The Elder Care Journey
By Rick Law of Law Elder Law. Serving Seniors, Boomers, and Their Families in West Suburban Aurora, IL Just off the I-88 tollway. The “Elder Care Journey” is a continuum of possible care needs that get more intense as the journey progresses. Typically, the journey progresses as follows:
- Healthy, vigorous senior – Most of today’s seniors are active, much more so than in years gone by. Several decades ago, you were not apt to see seniors playing tennis, running in races or skydiving! But with today’s medical technology and more resources for exercise for health-conscious seniors, more people in their sixties, seventies and even eighties are living full and active lifestyles… at least for a while.
- Medications and acute health problems – At some point, it is likely that even a healthy and vigorous senior will begin to experience some type of health issues. These issues may start small, with arthritis or high blood pressure. But over time, most seniors will begin to exhibit more serious signs of physical aging and the onset of more serious issues, possibly resulting in hospitalization to recover from injuries or for the purpose of various surgeries. It is at this stage in the journey that these issues – and the corresponding medications that are prescribed – will most likely be covered from a cost standpoint either by Medicare (which covers acute care) or private insurance. Although the senior may be responsible for paying an insurance deductible, these costs are often capped at an annual rate, so the senior can plan and anticipate their healthcare financial responsibilities. In addition, those who are covered by Medicare may also have a Medicare supplemental insurance policy that covers many of the copayments and deductibles that Medicare does not cover.
- Declining senior with memory or mobility issues – As the senior progresses on the journey, memory and/ or mobility will begin to decline. Regardless of how active or healthy one was in the past, at some point the body and the mind will begin to slow down. These issues may start small, such as frequent forgetfulness or walking at a slower pace, until eventually the senior may need some type of in-home assistance to help with basic daily needs.
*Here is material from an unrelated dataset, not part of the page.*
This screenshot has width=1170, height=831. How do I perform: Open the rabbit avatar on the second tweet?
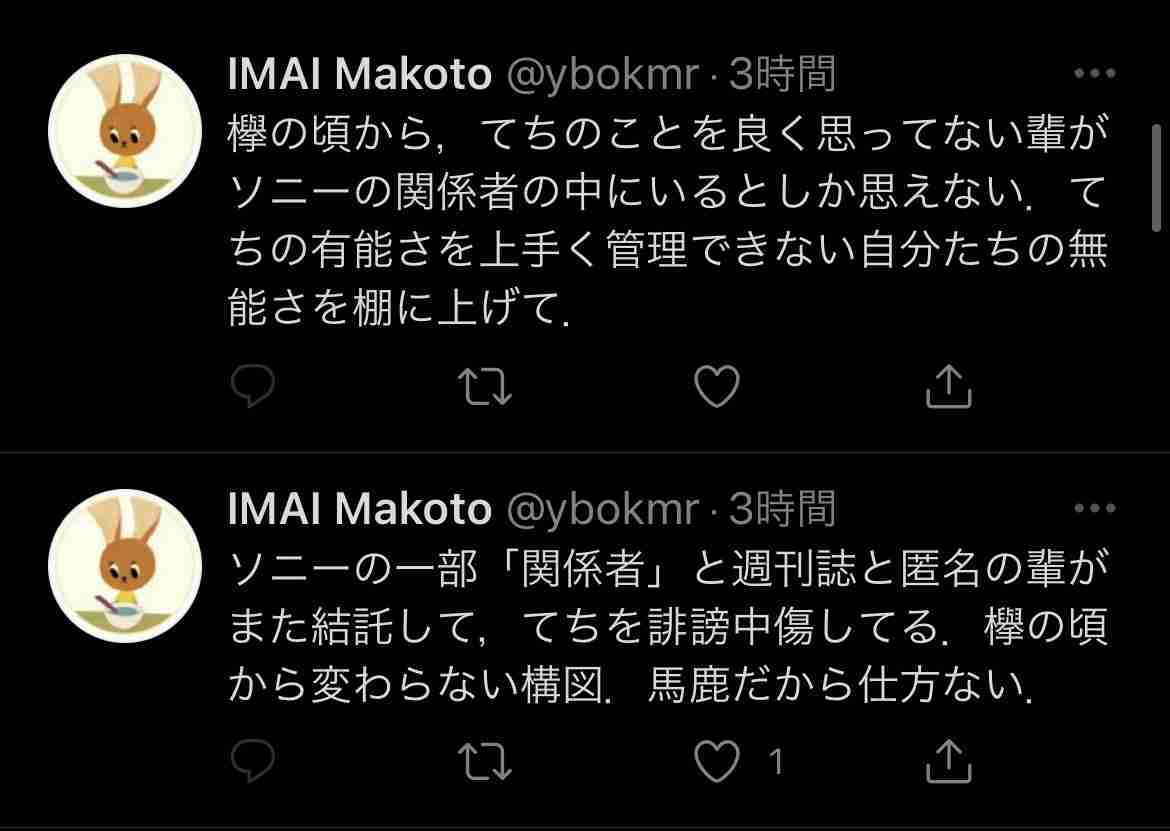[x=125, y=565]

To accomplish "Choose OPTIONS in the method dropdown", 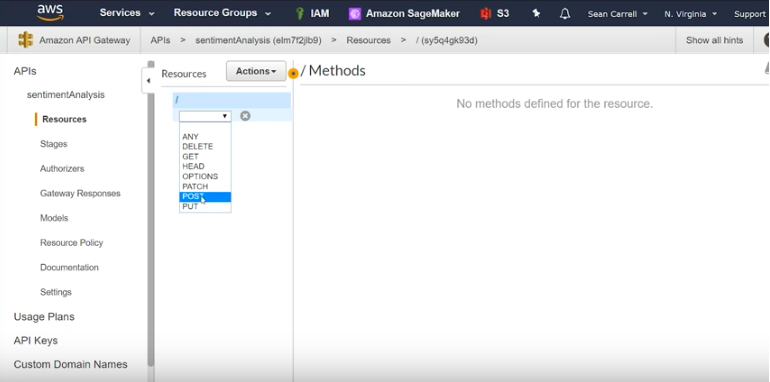I will (205, 176).
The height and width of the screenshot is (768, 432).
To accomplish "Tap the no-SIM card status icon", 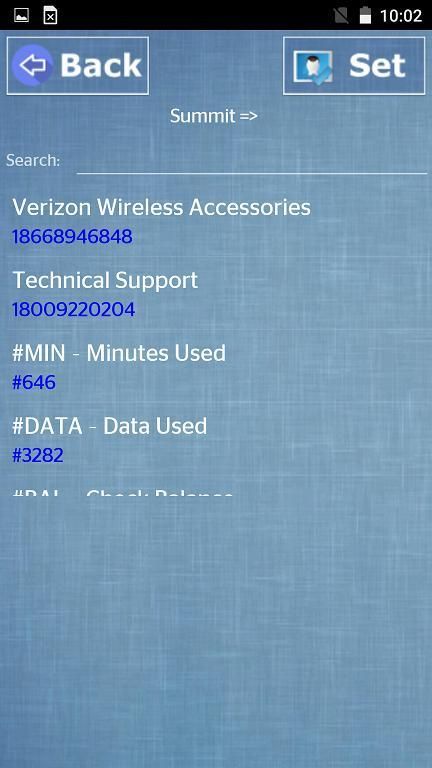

- In-home assistance – When a senior is unable to perform basic daily living activities – either physically or because they cognitively are unable to remember to do so – then some form of in-home care is needed. This could entail hiring a homemaker aide to help with household chores or bill paying, or more extensive assistance might be needed on a more regular basis. Regardless of the need, at an average cost of $17 to $22 per hour (eight hours per day x 365 days per year = $49,000 to $64,000 per year), the expenses can begin to add up. It is now that the senior and their family may begin to realize that regular health insurance, as well as Medicare and Medicaid, are not constructed to pay for these types of care costs. In fact, it is often only personal assets or long-term care insurance that will cover these types of expenses. And, unless the senior is suffering from a very serious condition, the situation could go on for years.
- Assisted living facility – A time comes when the senior is unable – or unsafe – to live at home without assistance throughout the day and night. At this time, even though the senior may not need medical or skilled nursing care, the family will need to consider an assisted living facility. Here the senior will still maintain a great deal of independence, yet will have access to care and assistance whenever needed. Here again, these costs are not covered by Medicare or regular health insurance policies. Payment for this type of care requires paying out-of-pocket or using long-term care insurance. (In Illinois, we do have “supportive living facilities” that take Medicaid, but you must meet the financial requirements and pass a screening that shows you require a certain level of care. All “assisted” living facilities are not “supportive” living facilities; and therefore, Medicaid is not an option in the traditional independent or assisted living facility.) With an average monthly cost of $3,000 to $6,000 and an average length of need of two and a half to three years, the annual cost for an assisted living facility is $36,000 to $72,000 per year. Here again, the potential to quickly deplete personal assets is high without some form of pre-planning for this need.
- The fragile senior at a nursing home resident – Once the senior’s health deteriorates to a certain level, they will have no choice but to enter a nursing home where they can receive around-the-clock skilled care. Skilled nursing facilities are equipped to handle most conditions, and many even have a special section for patients with Alzheimer’s disease. The average monthly cost of care in a skilled nursing home facility is $4,000 to $9,000, with an average length of stay two to five years, with the only real option for payment coverage being out-of-pocket, Medicaid – but only if the senior is considered to be at the state’s poverty level – or a long-term care insurance policy.
- Death – When the senior has passed away, a whole host of other issues will come into play. This can include survivor care, if the senior was married and is leaving behind a spouse, as well as estate administration. Pre-planning in this area is also essential, as the senior’s estate could be subject to hefty estate taxes, and his/her heirs could end up with nothing to show for a lifetime of work and saving by the senior.